Select Nitrogen Pollution Impacts & Solutions

Massachusetts: New study reveals role of nitrogen pollution in decline of salt marshes

Plum Island Sound, Mass Salt Marsh
photo credit: Amanda Vieillard

Every gardener knows too much nitrogen fertilizer spurs the growth of a plant's stalks and leaves. It turns out this principle applies to salt marsh grasses as well, perhaps with dire consequences, thanks to the results of a long-term study recently published in Nature by Linda Deegan at the Marine Biological Laboratory Ecosystems Center.

For the last twenty years, salt marshes along the US Eastern Seaboard have been dying and disintegrating, but no one fully understood why.
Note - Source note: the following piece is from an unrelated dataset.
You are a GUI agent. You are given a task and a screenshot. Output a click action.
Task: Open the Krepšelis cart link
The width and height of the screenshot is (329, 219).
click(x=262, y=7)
Deegan's team learned that not only does excess nitrate increase above-ground growth, but it also reduces below-ground growth, thereby making the plants top-heavy. Importantly, they found that the excess nitrogen fundamentally altered the marsh structure, leading it to crack, and causing the grassy banks of the nitrogen treated tidal marsh to collapse. The fertilized creek also experienced more erosion.

The Boston Globe reported that the study demonstrated "the profound damage fertilizers and sewage can wreak on marshes," and that it was the "first to show that marshes may be crumbling from the inside out from a massive overload of nutrients."

Loss of marsh habitat is of major environmental concern, as these are critical areas of migratory bird and commercially important fish habitat. They also help sequester carbon and filter nutrients, and can mitigate storm surges - especially important as sea levels rise.

The study points to the need for an integrated approach to managing and reducing pollution from several sources - cities, agriculture, and industry - that upstream waterways carry into the sea.